(Excerpts from a dataset)
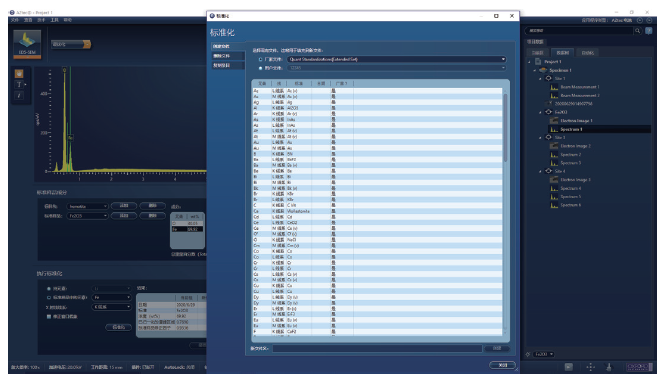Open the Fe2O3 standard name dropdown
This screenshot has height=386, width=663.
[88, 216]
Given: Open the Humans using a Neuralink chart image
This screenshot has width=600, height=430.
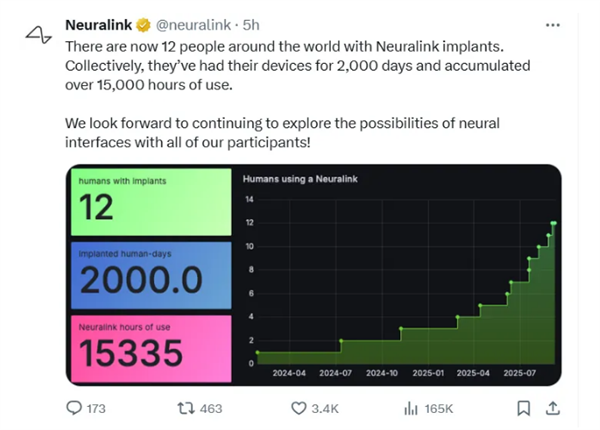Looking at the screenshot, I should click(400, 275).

== WHAT YOU NEED TO DO ==
Reproduce exactly, with every picture left out, the lines from the one that contains "Given: Open the" to the final line of the records above.

== ANSWER TO THIS EXERCISE ==
Given: Open the Humans using a Neuralink chart image
This screenshot has width=600, height=430.
Looking at the screenshot, I should click(400, 275).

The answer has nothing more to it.